# [PROBLEM STATEMENT]
Reproduce exactly only the lines from the line that holds "The width and" to the line that holds "The height and width of the screenshot is (916, 1200).", inclusive, in the listing below, and please leave out every picture.

# [SUPPLIED INFORMATION]
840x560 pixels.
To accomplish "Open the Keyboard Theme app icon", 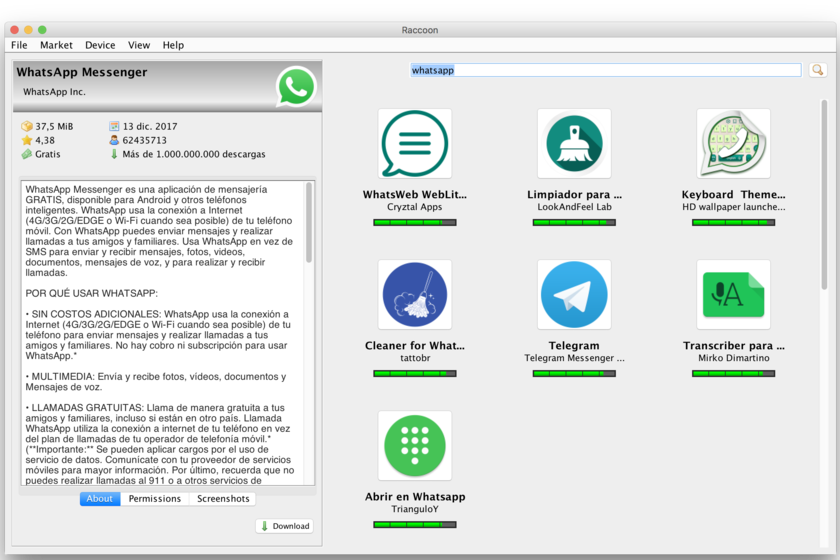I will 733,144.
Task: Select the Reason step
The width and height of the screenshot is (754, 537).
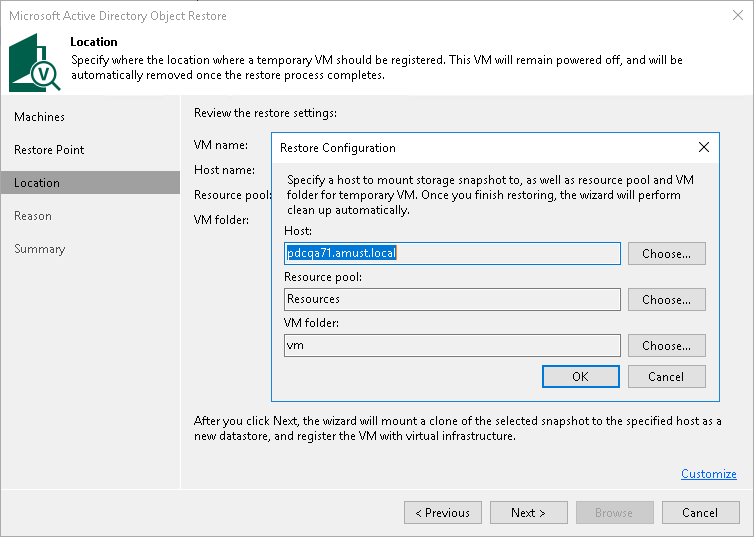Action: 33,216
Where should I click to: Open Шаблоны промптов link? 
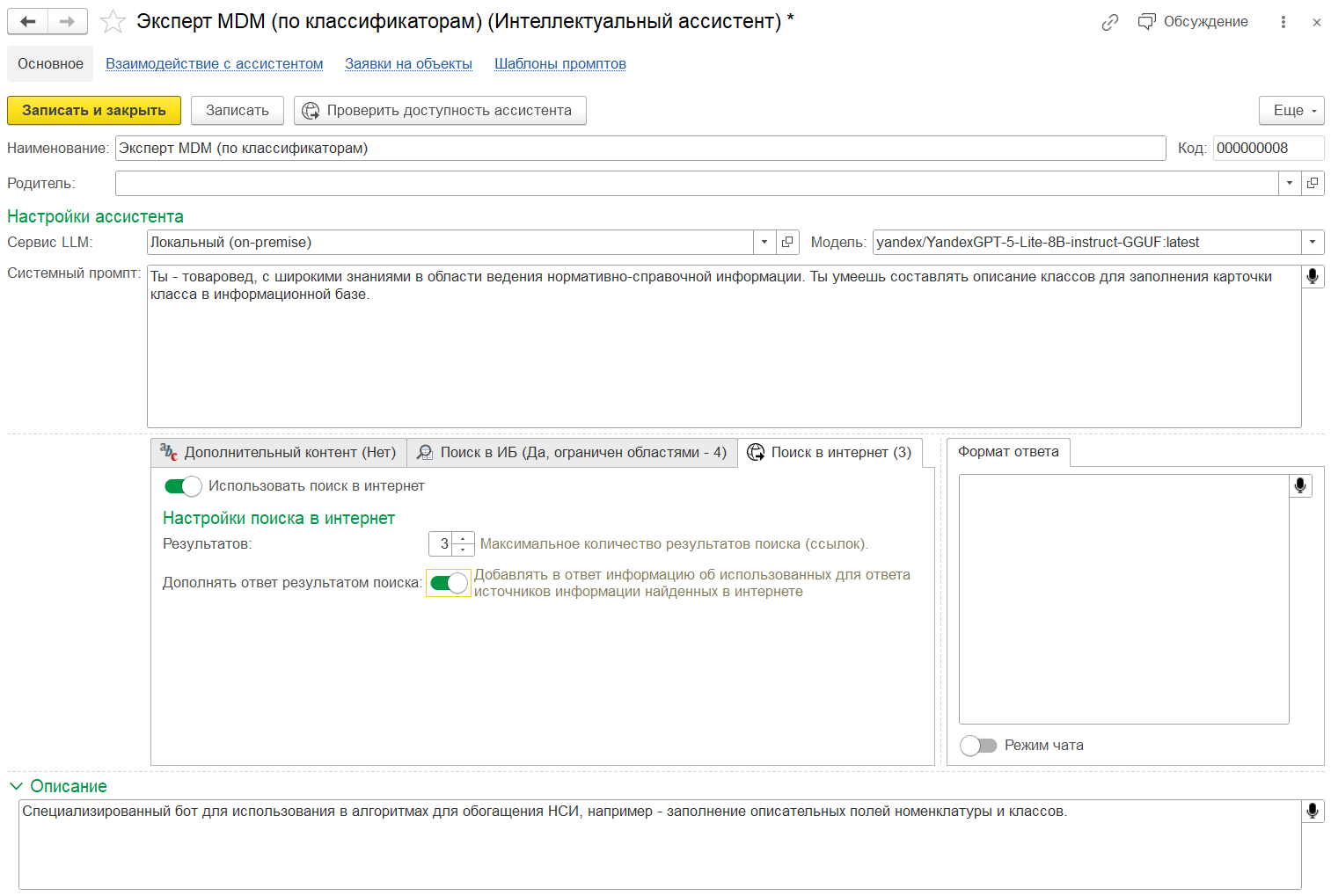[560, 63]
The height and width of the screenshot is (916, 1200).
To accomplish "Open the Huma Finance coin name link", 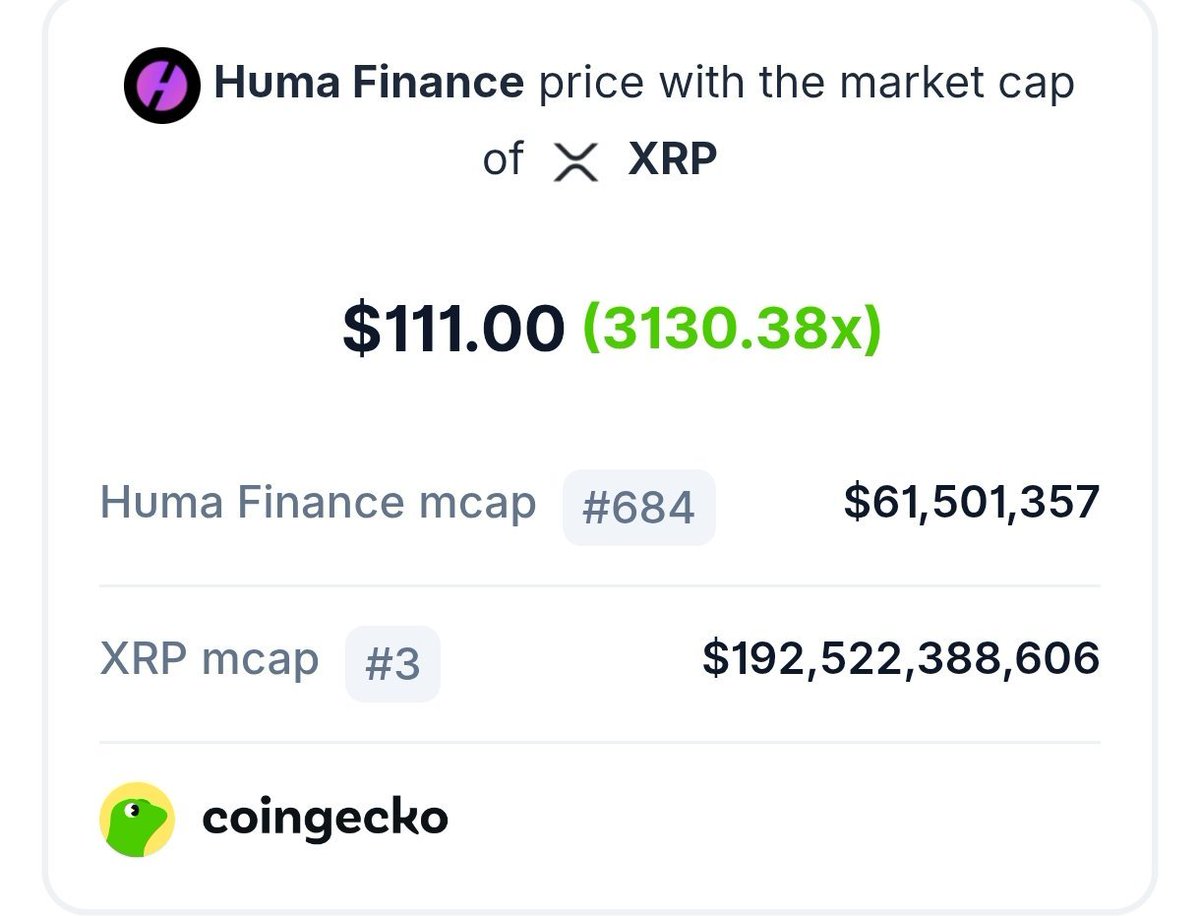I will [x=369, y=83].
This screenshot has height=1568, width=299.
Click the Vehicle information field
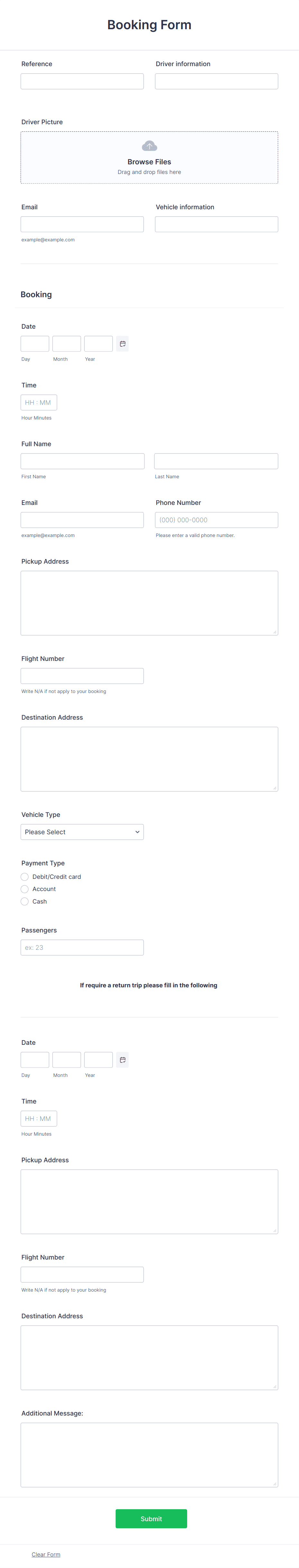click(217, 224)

---

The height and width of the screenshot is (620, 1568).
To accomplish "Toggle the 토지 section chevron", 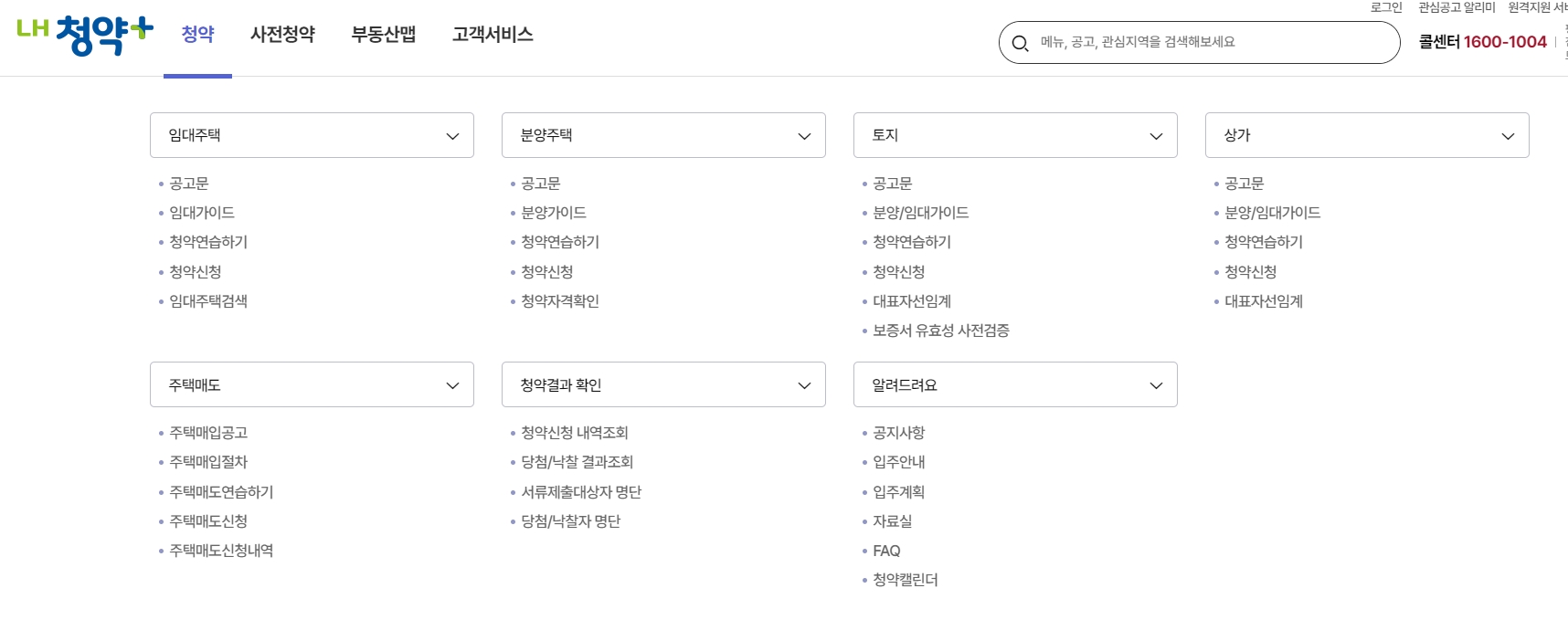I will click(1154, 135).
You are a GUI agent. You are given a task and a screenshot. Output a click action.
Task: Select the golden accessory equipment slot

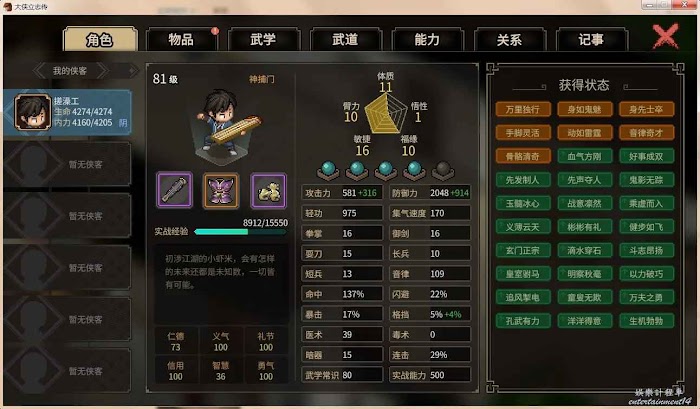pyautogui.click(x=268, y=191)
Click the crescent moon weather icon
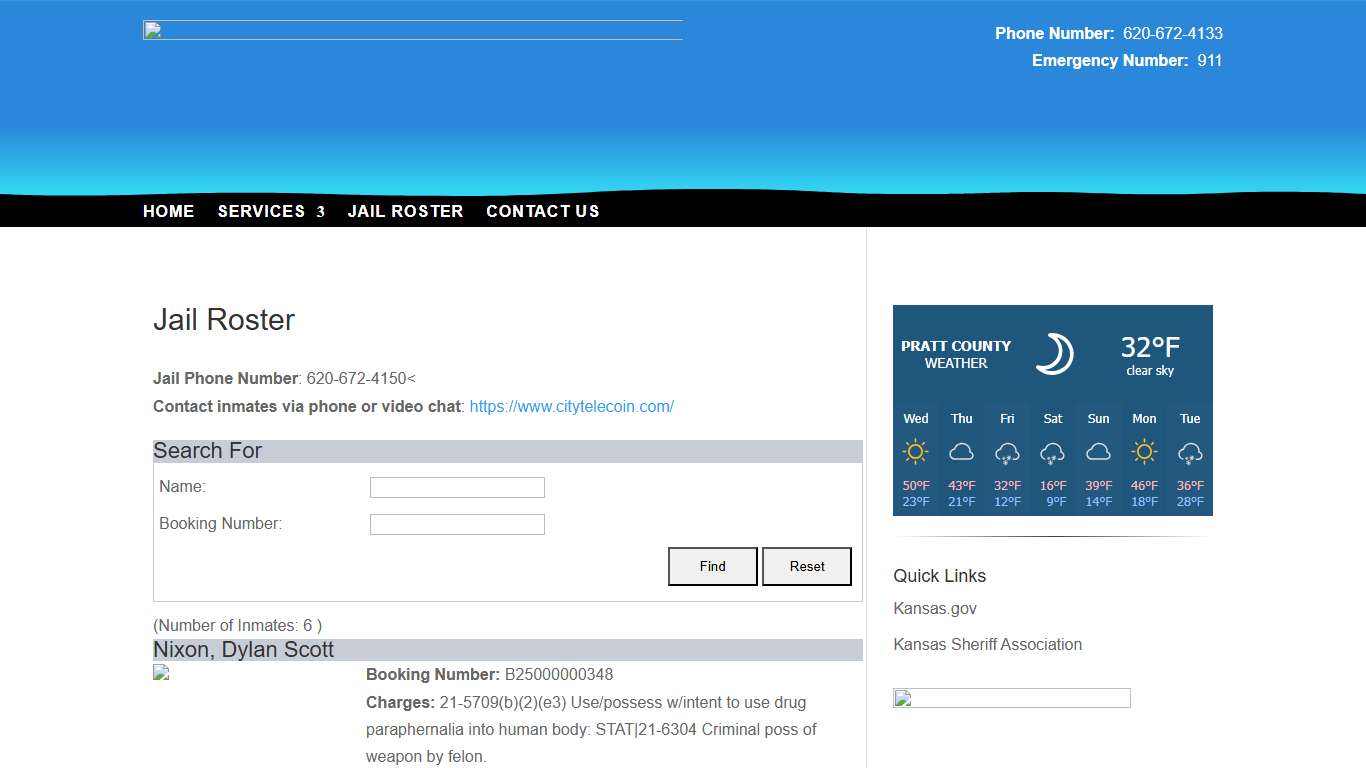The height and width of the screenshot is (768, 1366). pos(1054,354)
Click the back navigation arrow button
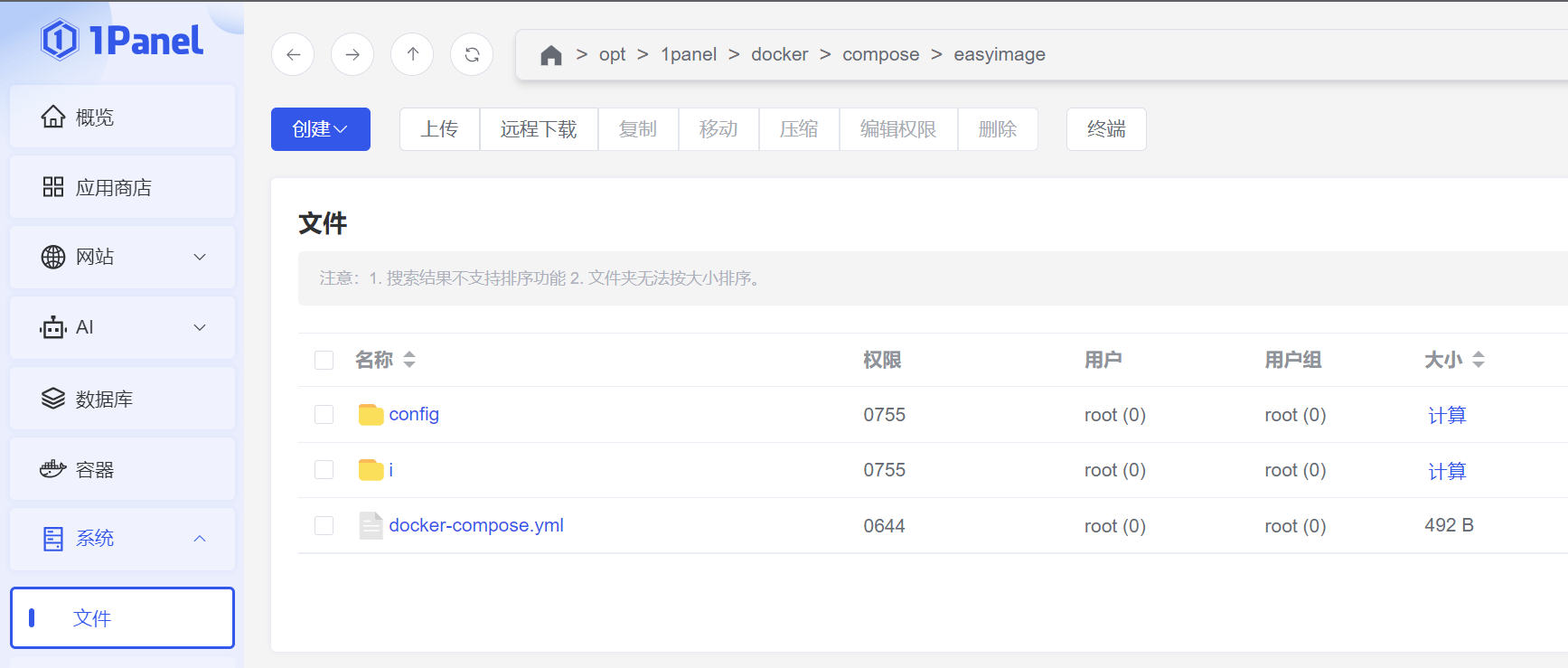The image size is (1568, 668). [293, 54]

# [OUTPUT OF THE EXERCISE]
The width and height of the screenshot is (754, 537).
Action: 33,216
Where should I click to: Open Шаблоны промптов link? 
[560, 63]
The height and width of the screenshot is (916, 1200).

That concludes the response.